He called upon all his preternatural strength and streaked through the water, straight down into the endless depths, focused solely on his woman. He saw her below him, a faint pale outline that wasn't struggling anymore. She was floating helplessly, capitulating to the death hunting her, her body limp except for her left hand, which was clenched in a tight fist, as if she was clutching her greatest treasure just before her final death. Renewed urgency roared through Ian as he swam harder, his body undulating fiercely as he plowed relentlessly toward her. Alice! Wake up!

But she didn't respond. She just continued to drift further away from him. Faster he swam, getting closer and closer… and then he saw a black chasm in the bottom of the ocean, a murky darkness flowing from it.

Jesus. The sight of it was like a jolt to his system. The appearance of the black shadows was exactly what had happened when she'd died before. Demons coming out to steal her soul from her body. "No!" he bellowed. "Back the f*ck off!"

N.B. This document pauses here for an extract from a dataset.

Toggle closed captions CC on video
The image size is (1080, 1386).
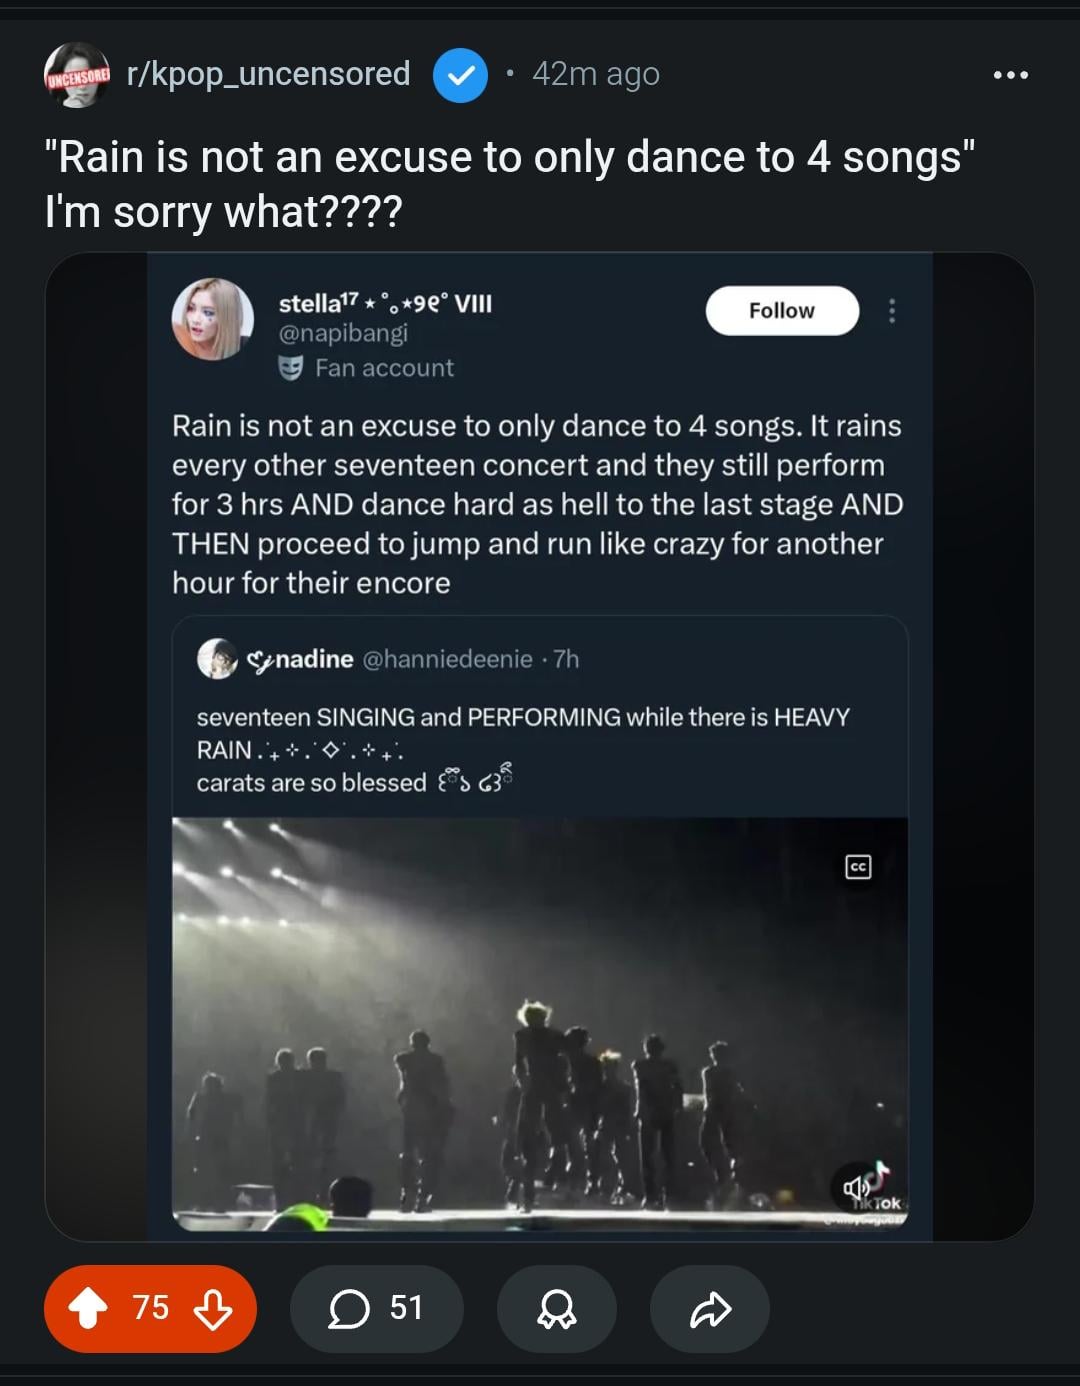coord(858,867)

He called forth his weapons from the brands on his forearms. With a loud crack and a burst of black light, the steel flanged maces appeared in his hands, their blades glistening even in the deep ocean. He hurled them instantly in a one-two strike that cut through the murky darkness. It parted with a screech of insult, torn apart by the demon magic that empowered Ian's weapons as he called his weapons back to him.

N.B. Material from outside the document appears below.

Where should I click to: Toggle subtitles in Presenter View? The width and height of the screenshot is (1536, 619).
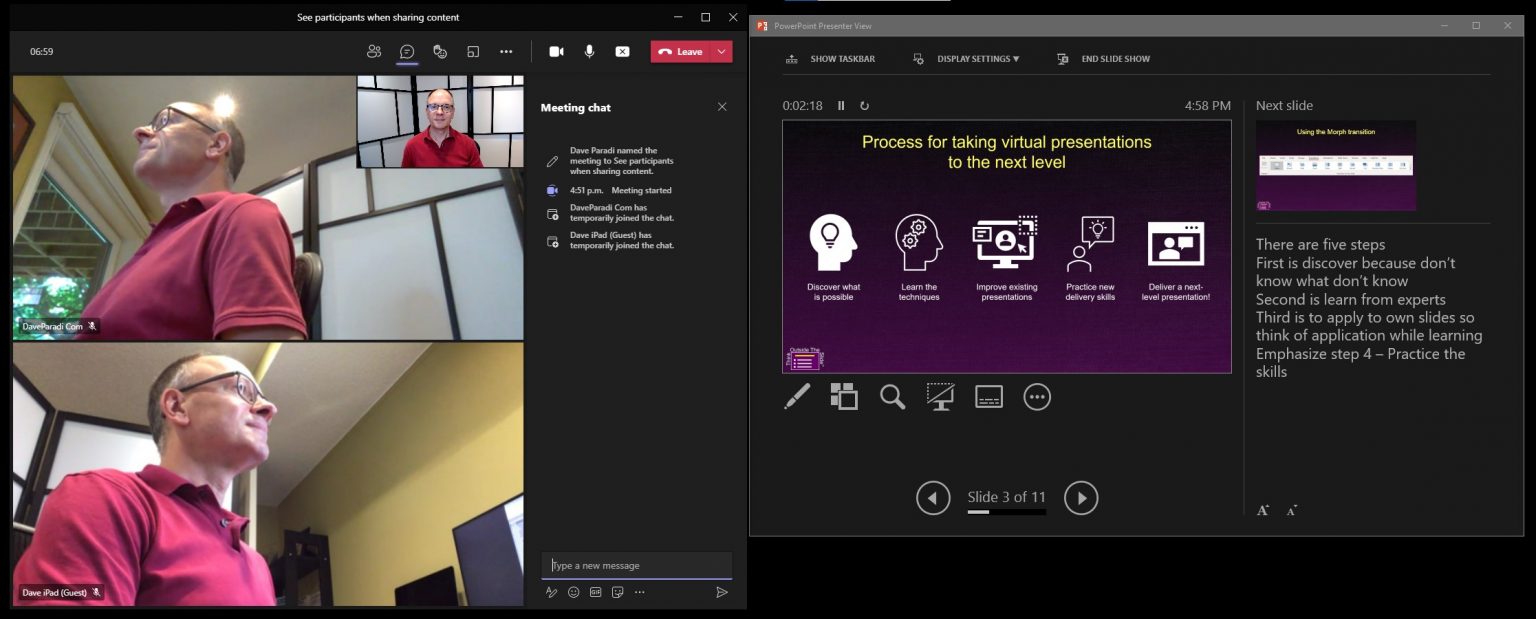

He lunged for Alice, knowing he had only a split second before the deathly essence regrouped and took her. Alice, he commanded, thrusting his order into her mind. Give me your hand. Now.

Her body jerked suddenly, and her eyes opened. She looked right at him, and her eyes widened in shock. The impact of meeting her gaze reverberated through him, stripping the breath from his lungs. Her eyes were still a radiant green that reached right into his core. She hadn't changed.

He had to save her. There was no other option.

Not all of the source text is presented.